Demystifying mindfulness simple is not a simple task. There has been much written in the last months about mindfulness, from debunking it completely and calling it a sham to claiming it can cure all kinds of mental and physical illnesses. As both a psychotherapist and mindfulness meditation instructor, I thought I’d try to demystify mindfulness, give some of the low-down, take away some of the hype , and make mindfulness a bit easier to understand .
Mindfulness means awareness. Awareness of what, you might ask. Simply put, we’re talking about awareness of whatever is going on in your body and mind, as well as in your external environment from moment to moment. Most of this is information you take in through your senses.
So if you’re mindfully driving your car, you might be aware of the feel of the wheel in your hands, the traffic around you, the music on the radio, and hopefully of the thoughts in your mind. You pay attention to all of these, instead of spacing out and going on ‘auto pilot’, where you didn’t even know how you got from point A to point B once you arrived there. We’ve all have that experience from time to time, so we know what mindfulness isn’t.
When you drive (or eat or walk or perform any activity) in this way, you’re closer and more present to yourself. You don’t spin out in thoughts that you don’t even know are there until some time has passed.

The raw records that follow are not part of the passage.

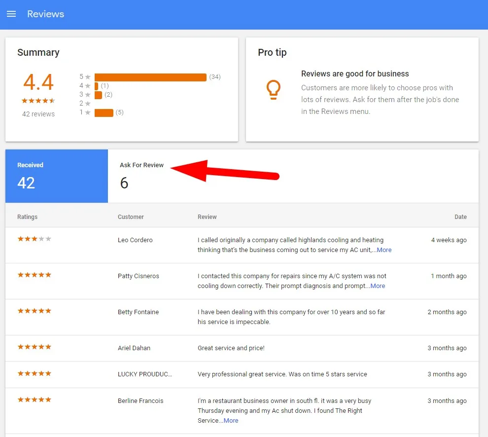This screenshot has height=437, width=488.
Task: Open Patty Cisneros's full review with More
Action: (378, 286)
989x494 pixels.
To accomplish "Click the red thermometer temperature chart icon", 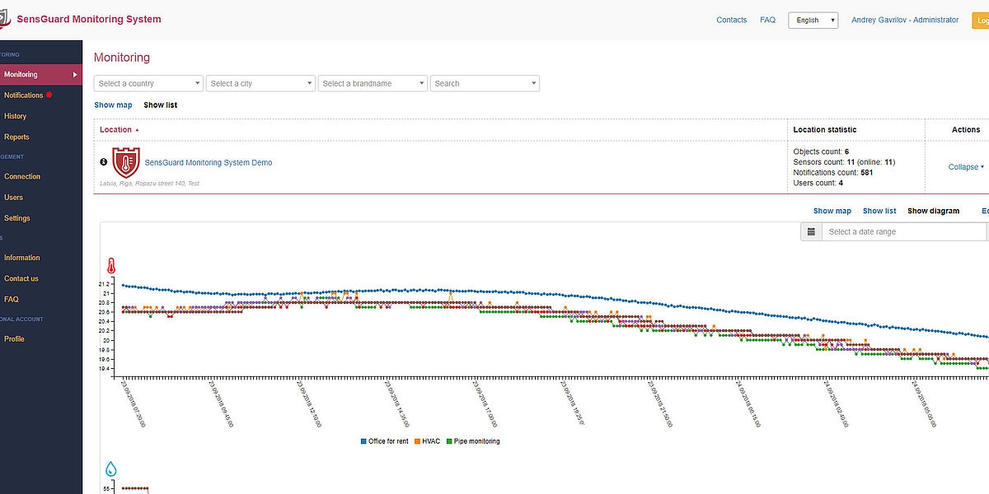I will pyautogui.click(x=111, y=266).
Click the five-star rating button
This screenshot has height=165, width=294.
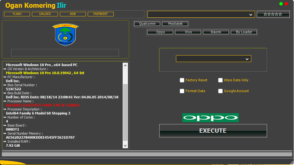click(x=273, y=14)
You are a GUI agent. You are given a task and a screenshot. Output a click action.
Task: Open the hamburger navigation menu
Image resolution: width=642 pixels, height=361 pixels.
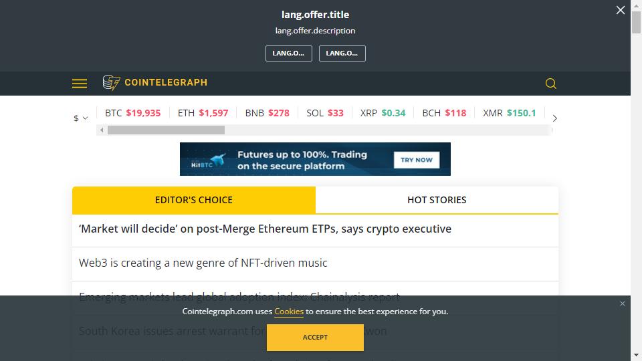pos(80,84)
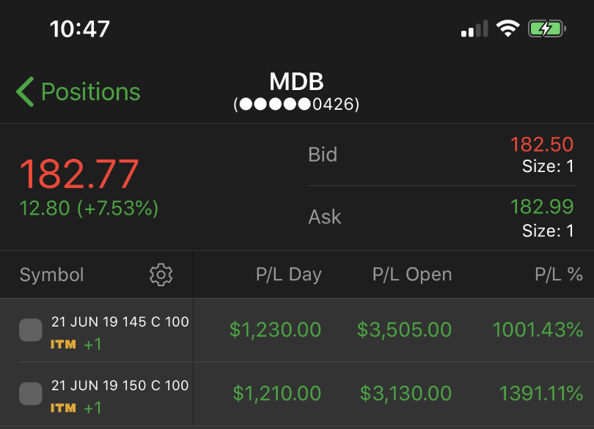Viewport: 594px width, 429px height.
Task: Tap the Symbol column header
Action: tap(51, 275)
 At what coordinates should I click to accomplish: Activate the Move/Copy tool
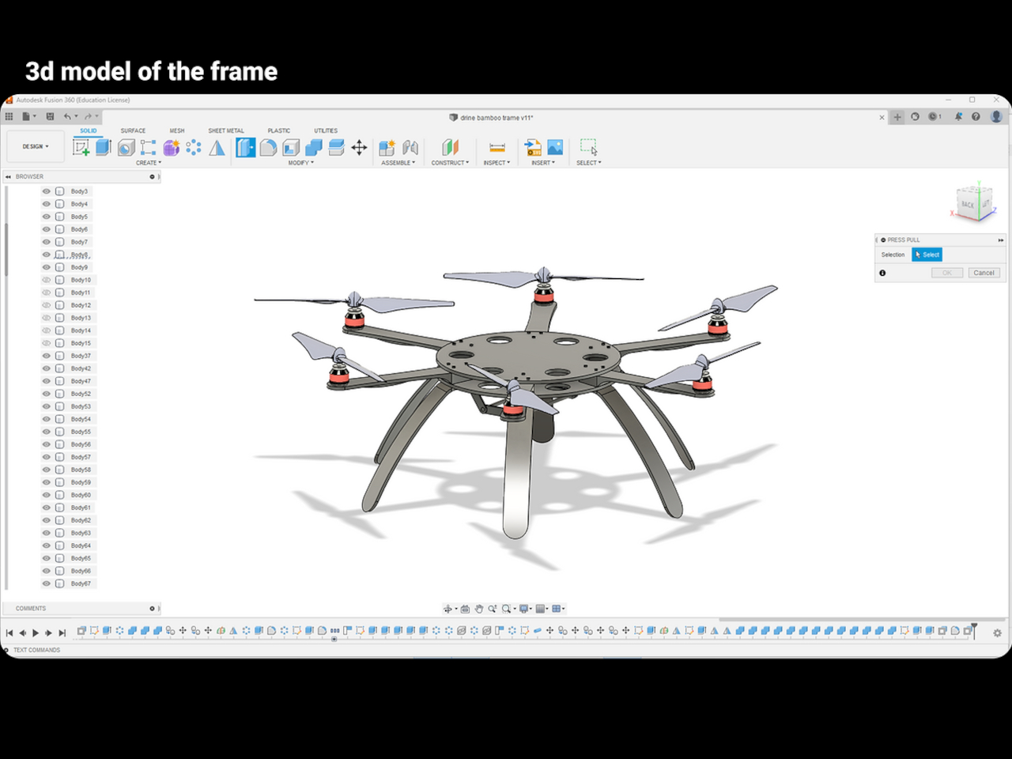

Mindfulness demystified means that you can learn to watch your thoughts instead of getting absorbed in the story in your mind. The hype surrounding it suggests that this can be done in one easy lesson!
The benefits of this type of mindfulness practice are that you slow your body processes down so that you feel less anxious and fearful in the moment. Your thoughts are more focused on what may need to be done. You’re more conscious of what you’re thinking and feeling and can respond to a given situation appropriately. The world appears to have greater clarity.
Over time, if you practice mindfulness regularly, you can become more focused with your attention, more proactive and less reactive, less stressed and have a greater sense of peace and calm.
If you don’t practice regularly, but have brief experiences of mindfulness here and there, there will be no cumulative effect. It is truly a practice in the sense that if you don’t practice you don’t become proficient, much like a musician at the piano.
I think this is where some of the confusion about mindfulness lies. It’s not a one off kind of thing. Even when I miss a week of practice, there’s a setback and it takes some time to build the practice up again. That’s the low-down; the hype is it can be accomplished with a snap of the fingers!
In other words, it’s not a quick fix. It can’t cure your psoriasis, your depression, or even your anxiety. If practiced regularly, mindfulness can reduce your stress level, and help you focus your attention over time.
Mindfulness demystified means that if its practiced regularly, mindfulness can bring you into a deeper connection with yourself, the world and the people around you.